Zastanawiamy się nad odmrożeniem płac w budżetówce – powiedział minister Mateusz Szczurek. Jest jednak przeciwny podniesieniu kwoty wolnej od podatku.
Szczurek wspomniał o pytaniach dotyczących faktu, iż kwota wolna od podatku w Polsce jest niższa niż w Zimbabwe czy Kambodży.
Czy naprawdę chcemy konkurować z Zimbabwe i Kambodżą, jeśli chodzi o jakość państwa? Nie może być systemu podatkowego z krajów trzeciego świata i przy tym niemieckiej jakości dróg czy francuskiej jakości służby zdrowia – odpowiada Szczurek.
Czytaj także: Kwota wolna od podatku dla parlamentarzystów 27360 zł. Zaskoczeni?
Czytaj także: Spot Komorowskiego uderzający w Dudę usunięty z YouTube’a
Niedawno z naszego kraju zdjęta została procedura nadmiernego deficytu.
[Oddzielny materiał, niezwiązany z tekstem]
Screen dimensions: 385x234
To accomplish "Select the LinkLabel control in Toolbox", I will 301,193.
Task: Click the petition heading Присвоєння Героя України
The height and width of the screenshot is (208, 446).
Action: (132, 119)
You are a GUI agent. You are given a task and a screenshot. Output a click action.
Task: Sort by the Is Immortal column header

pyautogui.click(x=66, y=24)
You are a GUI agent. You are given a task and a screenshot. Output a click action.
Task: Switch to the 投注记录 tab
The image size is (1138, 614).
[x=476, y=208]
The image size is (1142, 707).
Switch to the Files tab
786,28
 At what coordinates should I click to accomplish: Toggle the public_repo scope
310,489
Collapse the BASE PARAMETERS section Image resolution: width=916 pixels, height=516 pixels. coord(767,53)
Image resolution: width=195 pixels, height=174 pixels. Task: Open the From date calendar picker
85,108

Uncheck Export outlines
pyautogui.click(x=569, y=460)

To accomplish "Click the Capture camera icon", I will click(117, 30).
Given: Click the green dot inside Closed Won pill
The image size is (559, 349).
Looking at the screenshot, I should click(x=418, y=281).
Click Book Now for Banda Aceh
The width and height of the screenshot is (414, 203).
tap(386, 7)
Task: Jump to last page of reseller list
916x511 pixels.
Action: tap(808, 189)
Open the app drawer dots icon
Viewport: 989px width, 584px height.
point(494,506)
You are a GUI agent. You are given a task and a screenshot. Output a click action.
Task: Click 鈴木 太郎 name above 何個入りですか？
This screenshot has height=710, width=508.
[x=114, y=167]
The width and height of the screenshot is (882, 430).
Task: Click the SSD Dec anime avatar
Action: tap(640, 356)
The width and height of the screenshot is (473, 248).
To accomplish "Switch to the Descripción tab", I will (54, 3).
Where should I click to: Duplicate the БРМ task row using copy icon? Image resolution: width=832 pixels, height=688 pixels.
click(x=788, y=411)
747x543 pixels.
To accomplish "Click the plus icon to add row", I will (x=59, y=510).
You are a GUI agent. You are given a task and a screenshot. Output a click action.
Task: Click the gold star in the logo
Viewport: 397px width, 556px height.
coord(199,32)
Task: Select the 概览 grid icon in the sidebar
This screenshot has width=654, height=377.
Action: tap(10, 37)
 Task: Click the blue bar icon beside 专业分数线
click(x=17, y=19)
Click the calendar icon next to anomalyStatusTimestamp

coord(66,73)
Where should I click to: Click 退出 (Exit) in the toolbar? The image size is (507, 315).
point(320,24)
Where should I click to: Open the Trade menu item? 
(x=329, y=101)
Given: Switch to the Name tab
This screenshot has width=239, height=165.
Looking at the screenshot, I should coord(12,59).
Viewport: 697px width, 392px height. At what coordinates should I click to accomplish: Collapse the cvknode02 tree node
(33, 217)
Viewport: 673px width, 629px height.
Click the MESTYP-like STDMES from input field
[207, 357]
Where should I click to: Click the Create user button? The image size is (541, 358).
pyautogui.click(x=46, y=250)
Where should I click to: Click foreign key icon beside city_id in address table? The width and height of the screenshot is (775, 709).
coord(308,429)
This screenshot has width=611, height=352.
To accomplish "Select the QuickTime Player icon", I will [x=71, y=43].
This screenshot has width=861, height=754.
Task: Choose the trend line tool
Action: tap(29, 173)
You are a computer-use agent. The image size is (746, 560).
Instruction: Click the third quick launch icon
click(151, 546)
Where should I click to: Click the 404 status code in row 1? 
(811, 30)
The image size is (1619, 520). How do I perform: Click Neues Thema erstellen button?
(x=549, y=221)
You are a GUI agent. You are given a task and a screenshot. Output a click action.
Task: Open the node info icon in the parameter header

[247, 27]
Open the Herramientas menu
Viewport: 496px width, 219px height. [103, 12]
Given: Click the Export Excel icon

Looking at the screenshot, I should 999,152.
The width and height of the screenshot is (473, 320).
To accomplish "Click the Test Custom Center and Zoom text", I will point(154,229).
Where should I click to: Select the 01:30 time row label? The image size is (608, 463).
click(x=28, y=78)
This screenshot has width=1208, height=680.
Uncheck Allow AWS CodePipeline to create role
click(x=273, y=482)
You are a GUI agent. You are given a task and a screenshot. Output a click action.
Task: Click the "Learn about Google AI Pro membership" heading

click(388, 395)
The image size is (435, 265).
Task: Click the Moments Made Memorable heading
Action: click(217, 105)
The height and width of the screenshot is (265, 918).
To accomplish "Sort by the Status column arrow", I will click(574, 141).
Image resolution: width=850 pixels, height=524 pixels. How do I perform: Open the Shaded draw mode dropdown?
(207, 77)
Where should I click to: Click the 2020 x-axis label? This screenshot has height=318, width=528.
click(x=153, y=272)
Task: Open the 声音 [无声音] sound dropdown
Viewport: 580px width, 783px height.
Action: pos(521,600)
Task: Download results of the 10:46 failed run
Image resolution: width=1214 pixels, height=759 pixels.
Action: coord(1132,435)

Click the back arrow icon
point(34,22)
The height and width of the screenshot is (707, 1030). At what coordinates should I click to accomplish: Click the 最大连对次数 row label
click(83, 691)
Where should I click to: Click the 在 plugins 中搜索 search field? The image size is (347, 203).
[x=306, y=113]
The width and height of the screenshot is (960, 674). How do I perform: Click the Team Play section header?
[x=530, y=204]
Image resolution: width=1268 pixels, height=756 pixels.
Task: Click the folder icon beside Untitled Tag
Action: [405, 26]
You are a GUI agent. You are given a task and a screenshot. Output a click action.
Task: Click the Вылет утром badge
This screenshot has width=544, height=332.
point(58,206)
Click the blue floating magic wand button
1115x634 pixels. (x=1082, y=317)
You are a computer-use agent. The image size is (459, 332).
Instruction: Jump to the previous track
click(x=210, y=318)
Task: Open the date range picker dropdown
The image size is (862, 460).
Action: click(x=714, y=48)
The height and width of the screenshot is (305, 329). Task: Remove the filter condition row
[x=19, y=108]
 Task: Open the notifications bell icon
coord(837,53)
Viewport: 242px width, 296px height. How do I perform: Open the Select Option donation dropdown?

Mateusz Szczurek przyznał, że w związku z taką sytuacją rozważane jest odmrożenie płac w budżetówce. Zdaniem Szczurka bardzo prawdopodobne jest, że w przypadku niektórych branż nastąpi to w 2016 roku.
Państwo, które wyszło z procedury nadmiernego deficytu, nie musi się koncentrować na szukaniu wszędzie dodatkowych oszczędności i dodatkowych dochodów. Ale to nie znaczy, że może wydawać lekką ręką – stwierdził minister.
Szef MF pozostaje przeciwnikiem podniesienia kwoty wolnej od podatku. Jak twierdzi, obciążenia podatkowe w naszym kraju są stosunkowo niskie, natomiast podatek dochodowy można określić jako bardzo niski. Szczurek podkreślił, że w 2013 roku 18 procent podatników PIT nie płaciło podatku, z kolei po dodaniu osób nie będących podatnikami PIT, liczba ta wzrasta do jednej trzeciej dorosłych Polaków.